Records from a dataset
● ● ● ● ● ● ●
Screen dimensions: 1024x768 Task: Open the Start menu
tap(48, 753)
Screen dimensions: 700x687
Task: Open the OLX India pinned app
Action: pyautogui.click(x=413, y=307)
● ● ● ● ● ● ●
- **Instructions for the task**:
Reproduce all of the data. Leave every line unchanged.

- **Finished exercise**:
Screen dimensions: 1024x768 Task: Open the Start menu
tap(48, 753)
Screen dimensions: 700x687
Task: Open the OLX India pinned app
Action: pyautogui.click(x=413, y=307)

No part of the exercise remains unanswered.